» Raw data
Start

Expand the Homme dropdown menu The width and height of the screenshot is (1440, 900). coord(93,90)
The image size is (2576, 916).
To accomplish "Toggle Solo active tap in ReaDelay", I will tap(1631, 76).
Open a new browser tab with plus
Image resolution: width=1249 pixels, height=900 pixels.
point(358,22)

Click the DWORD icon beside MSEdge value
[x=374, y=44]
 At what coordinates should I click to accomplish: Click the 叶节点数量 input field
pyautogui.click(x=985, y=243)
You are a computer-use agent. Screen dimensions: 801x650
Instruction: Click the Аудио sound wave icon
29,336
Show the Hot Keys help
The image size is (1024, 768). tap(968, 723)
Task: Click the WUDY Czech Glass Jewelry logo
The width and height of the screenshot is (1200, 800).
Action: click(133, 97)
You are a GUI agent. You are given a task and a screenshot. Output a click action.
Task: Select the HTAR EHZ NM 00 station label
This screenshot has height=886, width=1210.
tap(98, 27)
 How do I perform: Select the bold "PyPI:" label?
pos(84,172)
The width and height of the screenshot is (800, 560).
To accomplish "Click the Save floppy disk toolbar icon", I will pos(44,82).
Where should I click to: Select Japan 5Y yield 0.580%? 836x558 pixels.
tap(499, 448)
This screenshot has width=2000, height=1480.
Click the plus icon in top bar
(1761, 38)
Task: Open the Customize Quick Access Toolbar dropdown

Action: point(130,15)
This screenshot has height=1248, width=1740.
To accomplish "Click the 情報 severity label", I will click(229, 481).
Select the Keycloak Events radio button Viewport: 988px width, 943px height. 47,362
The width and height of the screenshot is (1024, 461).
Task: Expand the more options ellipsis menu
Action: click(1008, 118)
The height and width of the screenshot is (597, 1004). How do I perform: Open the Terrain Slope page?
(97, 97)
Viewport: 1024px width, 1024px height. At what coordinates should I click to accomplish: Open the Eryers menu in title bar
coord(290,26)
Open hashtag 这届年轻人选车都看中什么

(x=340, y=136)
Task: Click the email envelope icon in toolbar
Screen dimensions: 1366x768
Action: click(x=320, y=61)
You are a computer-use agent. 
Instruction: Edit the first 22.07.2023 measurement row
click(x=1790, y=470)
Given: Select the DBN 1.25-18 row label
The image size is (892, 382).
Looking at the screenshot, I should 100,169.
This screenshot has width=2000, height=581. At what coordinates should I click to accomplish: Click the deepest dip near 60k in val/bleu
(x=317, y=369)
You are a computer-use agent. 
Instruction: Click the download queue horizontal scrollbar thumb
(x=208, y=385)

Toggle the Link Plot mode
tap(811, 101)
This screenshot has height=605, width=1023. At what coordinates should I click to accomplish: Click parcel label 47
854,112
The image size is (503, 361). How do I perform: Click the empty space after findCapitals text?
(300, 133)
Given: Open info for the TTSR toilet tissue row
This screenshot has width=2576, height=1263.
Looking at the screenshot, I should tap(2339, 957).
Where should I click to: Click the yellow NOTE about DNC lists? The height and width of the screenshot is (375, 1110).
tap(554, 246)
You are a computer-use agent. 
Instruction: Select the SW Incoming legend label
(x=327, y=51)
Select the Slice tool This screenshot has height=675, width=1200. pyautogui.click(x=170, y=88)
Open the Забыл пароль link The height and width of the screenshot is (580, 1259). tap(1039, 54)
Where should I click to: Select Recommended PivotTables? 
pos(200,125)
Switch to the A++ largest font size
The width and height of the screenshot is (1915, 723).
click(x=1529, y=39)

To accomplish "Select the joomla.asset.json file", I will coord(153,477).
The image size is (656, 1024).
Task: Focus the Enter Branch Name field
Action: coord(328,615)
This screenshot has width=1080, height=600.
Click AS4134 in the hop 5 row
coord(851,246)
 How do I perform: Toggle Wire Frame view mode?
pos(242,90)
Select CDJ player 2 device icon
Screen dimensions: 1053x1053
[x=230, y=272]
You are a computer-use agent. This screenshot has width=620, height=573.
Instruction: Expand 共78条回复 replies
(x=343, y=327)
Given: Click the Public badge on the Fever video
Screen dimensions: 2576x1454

End

» Request
Please turn the lines of the data that start with the line containing "Open the Забыл" and go on through the line containing "[x=230, y=272]" into a JSON list of strings, with one string per line and blank lines left out.

» Response to this exercise
[
  "Open the Забыл пароль link The height and width of the screenshot is (580, 1259). tap(1039, 54)",
  "Where should I click to: Select Recommended PivotTables? ",
  "pos(200,125)",
  "Switch to the A++ largest font size",
  "The width and height of the screenshot is (1915, 723).",
  "click(x=1529, y=39)",
  "To accomplish \"Select the joomla.asset.json file\", I will coord(153,477).",
  "The image size is (656, 1024).",
  "Task: Focus the Enter Branch Name field",
  "Action: coord(328,615)",
  "This screenshot has width=1080, height=600.",
  "Click AS4134 in the hop 5 row",
  "coord(851,246)",
  " How do I perform: Toggle Wire Frame view mode?",
  "pos(242,90)",
  "Select CDJ player 2 device icon",
  "Screen dimensions: 1053x1053",
  "[x=230, y=272]"
]